Esram in Scorpio as L3 cache in non-BC mode.

Proelite

Veteran
Supporter
Thread is motivated by this article about Haswell's decoupled l3 cache.
Since an always powered console don't have to worry about CPU frequency dropping below GPU frequency, I don't think a ring bus will be necessary.

For BC modes, the GPU will have exclusive access to 32mb of esram. In non-BC modes, the CPU and GPU can share the esram in all possible configurations.

Thoughts?
 
32mb Esram was around 100mm in 28nm. In 16nm it should be around 50mm.

I read somewhere that ESRAM doesn't scale down as well as other components. It could have been a random post somewhere so don't take this at face value.
We could try to find the x-ray of a 14-core Broadwell EP which has 35MB L3 cache and measures 246mm^2 using Intel's 14FF.
 
SRAM is the easiest thing to scale down due to highly repetitive and ordered structure. That's why new nodes have test chips solely done with SRAM.

Density between designs can differ based on I/O of course.

32mb Esram was around 100mm in 28nm. In 16nm it should be around 50mm.
It's still a large chunk, and only 32MB for a manually managed scratchpad would be awful for larger buffers.
 
Last edited:
I can't find it, but I remember an article saying there was an issue scaling down esram arrays while also scaling up the bandwidth? Like it needed more space if one needed more speed?
 
Well, more I/O does require space, but we're talking about just maintaining it here?
 
I read somewhere that ESRAM doesn't scale down as well as other components. It could have been a random post somewhere so don't take this at face value.
We could try to find the x-ray of a 14-core Broadwell EP which has 35MB L3 cache and measures 246mm^2 using Intel's 14FF.

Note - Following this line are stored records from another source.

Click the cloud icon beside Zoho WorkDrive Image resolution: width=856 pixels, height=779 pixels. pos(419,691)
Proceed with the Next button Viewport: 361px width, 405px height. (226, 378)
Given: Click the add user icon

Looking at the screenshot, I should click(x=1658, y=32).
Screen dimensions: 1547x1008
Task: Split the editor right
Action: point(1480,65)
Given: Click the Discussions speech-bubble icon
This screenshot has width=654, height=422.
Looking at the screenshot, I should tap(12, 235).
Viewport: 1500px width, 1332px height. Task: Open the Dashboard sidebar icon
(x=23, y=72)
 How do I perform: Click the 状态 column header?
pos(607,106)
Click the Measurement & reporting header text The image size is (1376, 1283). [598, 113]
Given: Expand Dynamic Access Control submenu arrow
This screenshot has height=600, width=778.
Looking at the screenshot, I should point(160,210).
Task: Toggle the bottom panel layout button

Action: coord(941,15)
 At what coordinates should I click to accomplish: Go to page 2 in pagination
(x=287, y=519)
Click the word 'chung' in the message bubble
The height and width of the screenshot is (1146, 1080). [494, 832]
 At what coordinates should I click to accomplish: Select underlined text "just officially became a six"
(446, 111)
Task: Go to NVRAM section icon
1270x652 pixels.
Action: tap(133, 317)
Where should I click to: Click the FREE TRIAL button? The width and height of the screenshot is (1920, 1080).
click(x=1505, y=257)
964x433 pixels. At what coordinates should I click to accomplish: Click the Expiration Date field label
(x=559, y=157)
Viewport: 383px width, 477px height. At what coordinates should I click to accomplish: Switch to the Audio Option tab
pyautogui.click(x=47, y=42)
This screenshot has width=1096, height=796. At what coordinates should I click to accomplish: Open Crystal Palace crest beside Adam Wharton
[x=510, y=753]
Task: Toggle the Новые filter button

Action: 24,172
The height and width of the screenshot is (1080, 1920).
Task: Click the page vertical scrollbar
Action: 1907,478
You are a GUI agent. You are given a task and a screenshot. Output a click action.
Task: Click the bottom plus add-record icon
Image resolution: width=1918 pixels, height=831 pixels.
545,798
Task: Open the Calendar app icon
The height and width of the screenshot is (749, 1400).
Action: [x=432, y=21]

Intel's 14FF is actually much denser than TSMC's 16nm, which is closer in size to Intel's 22nm.

If ChipWorks do a die shot of the Xbox One S die we should have a definite answer. The Xbox One S SOC is 33% smaller, but obviously not all the parts will shrink uniformly.
 
Apple a9 with 4mb esram on 16nm is 104.5mm2.
The 4mb esram takes around ~4% of the die: approximately 4mm2.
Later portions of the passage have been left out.